[Begin Text extract]
Monday, 27 July 2009

Those Magnificent Men and their flying machines ...

Leonardo Da Vinci said “Once you have tasted flight, you will walk the earth with your eyes turned forever skyward, for there you have been, and there you will always long to return”: That is me! .....

Five hundred years ago Leonardo was still alive, four hundred years later the first flight was made across the English Channel by a Frenchman, Louis Bleriot. “Flying machines are no longer toys and dreams, they are established fact,” said David Lloyd George in 1909, before he became Prime Minister in 1916, after reading The Times’ breathless coverage of the historic flight.


The Times, 26 July 1909, reported thus: “The long-dreamt-of-feat has been actually accomplished; pluck and promptitude have been rewarded; ..” The Wright brothers, the New York Times reported, had not believed the monoplane could do it and both praised the daring aviator.

A design for a flying machine, (c. 1488) Institut de France, Paris


Bleriot’s exploits were all the more remarkable considering he had badly burnt his leg on the engine exhaust leaving him on crutches, which were ditched once he was airborne, then on top of that he was a non-swimmer, and had none of our modern navigational aids.

He flew over the channel at a height of about 250 feet and after twenty five minutes, nearing the coast, lost sight of sea, ships and land, as a sea fog had rolled in, which is a bit daunting flying at 130 mph, with what we would call now-a-days “impediments” - do you not think?

Suddenly popping back out of the mist losing height, he realised he had had to turn westwards looking for the gap in the forbidding white cliffs of Dover, the monoplane was gathering speed as the desperate search for that elusive landing spot became somewhat intimidating.

As he approached those looming 250 foot white cliffs, his ‘heavier-than-air’ monoplane flying somewhat erratically down the coastline towards where he was scheduled to land, Bleriot commented that “it was the most anxious part of the flight: I had no fear for the machine, which was travelling beautifully”.

Dover Castle hove into sight and the gash in the cliffs appeared, Bleriot cut his motor at 60 feet almost crash landing, but thudded onto the hillside, breaking his undercarriage and propeller. Land and wireless telegraph sent the news around the world, Mr Bleriot was feted in London and Paris and his monoplane went on show in Selfridges. Bleriot was not a great pilot: he was known for pranging his planes, but he was above all tenacious, and very foolhardy.

The American Wright brothers are generally credited with inventing and building the world’s first successful aeroplane and making the first sustained and controlled heavier-than-air powered flight on 17 December 1903, mainly due to their invention of aircraft controls that made fixed-wing flight possible.
[End Text extract]
[Begin Information provided]
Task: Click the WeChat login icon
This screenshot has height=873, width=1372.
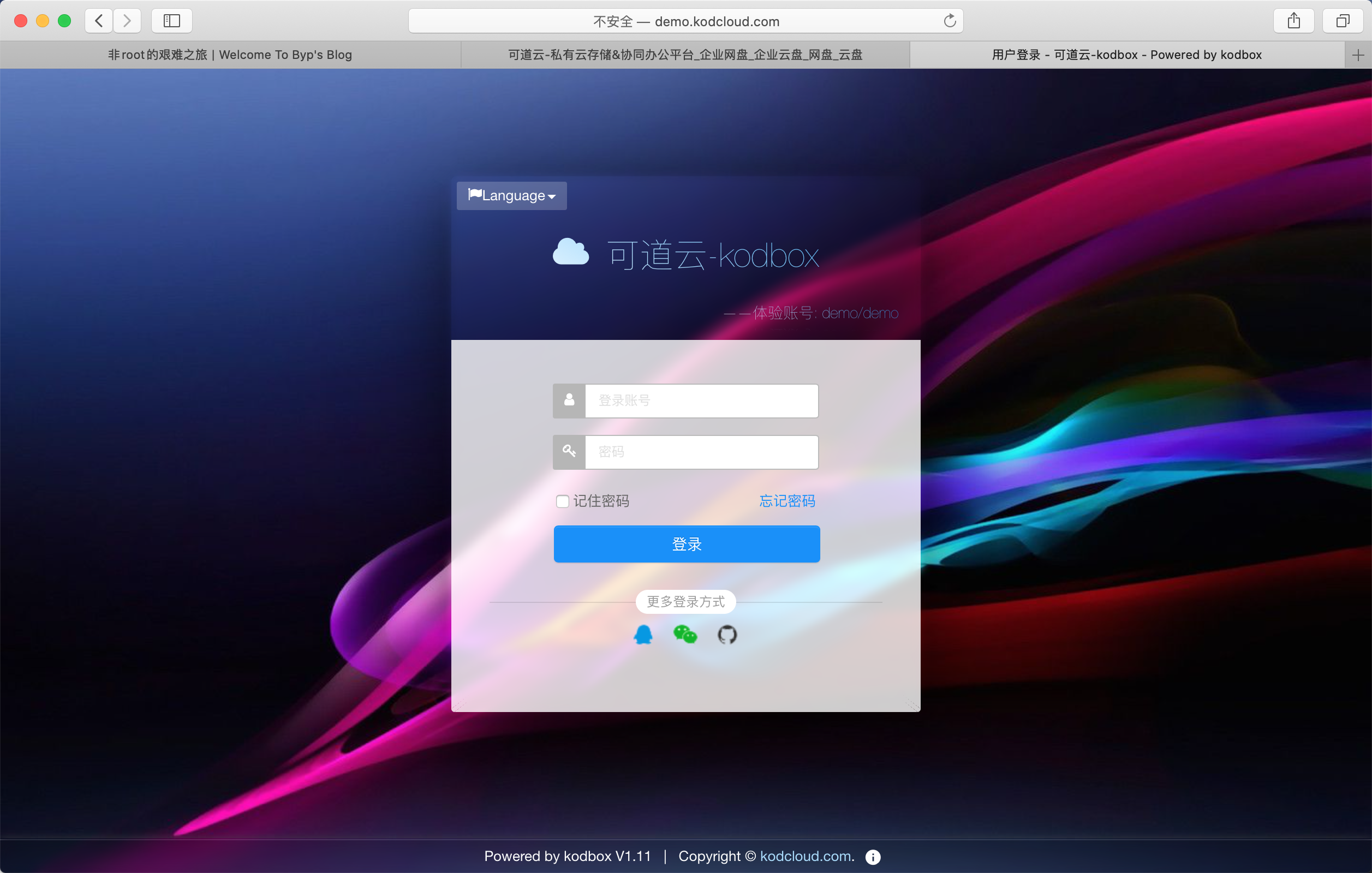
[End Information provided]
_Direction 1_: Summarize the blog post on Bleriot's Channel flight in two sentences.
_Direction 2_:
Answer these questions from the blog post on Bleriot's Channel flight:
(a) At about what height did Bleriot fly over the channel?
(b) Where did his monoplane go on show after the flight?
(c) On what date did the Wright brothers make their first sustained and controlled heavier-than-air powered flight?
_Direction 3_: Proceed with the blog post on Bleriot's Channel flight, beginning after its final sentence.
The material above stands apart from the blog post on Bleriot's Channel flight.

_Exercise answer 1_: In 1909 Louis Bleriot made the first flight across the English Channel despite a badly burnt leg, being unable to swim, and having no modern navigational aids; after losing sight of land in a sea fog, he found the gap in the Dover cliffs and thudded onto the hillside near Dover Castle. News of the flight went around the world by land and wireless telegraph, Bleriot was feted in London and Paris, and his monoplane went on show in Selfridges.

_Exercise answer 2_:
(a) About 250 feet.
(b) Selfridges.
(c) 17 December 1903.

_Exercise answer 3_:
Many years later a young lady was having gliding lessons at Perranporth airfield, Cornwall when I was described as “being able to fly under verbal instruction. Tends to be a little over cautious with the controls” ... as I was learning to drive too – I suppose at 15 I was allowed to be a little careful?

Looking from St Agnes Beacon, northwards towards Perranporth beach in the distance, with the Gliding Club in between; the name "Beacon" comes from the old Cornish "Bryanick", or "pointed hill".
It was a wonderful time those three years in the summer being able to glide for a week or two, on a private aerodrome – so I was able to drive the old buggies, tow the gliders, drive an E-type as a special treat, and eventually to drive myself over once I had passed my test aged 17. Going solo in a glider was a piece of cake – you could do that at 16!

Those long summer August days spent out in the open, high above Perranporth, with the freedom of being young without worries – just experiencing so much – the working with other course members all there for the thrill of the sky, learning new skills, being free of the family for the first time ...

The terrible weather .. no change then .. but this meant our flights were only 2 – 5 minutes maximum .. we were towed up by a truck, almost always over the cliff face, to a height of perhaps 700 feet if we were lucky, often only 400 to 600 feet; just enough time to cast off, a short ridge soar, then rush back on the wind before turning in to make a questionable landing .. somewhere on the runway.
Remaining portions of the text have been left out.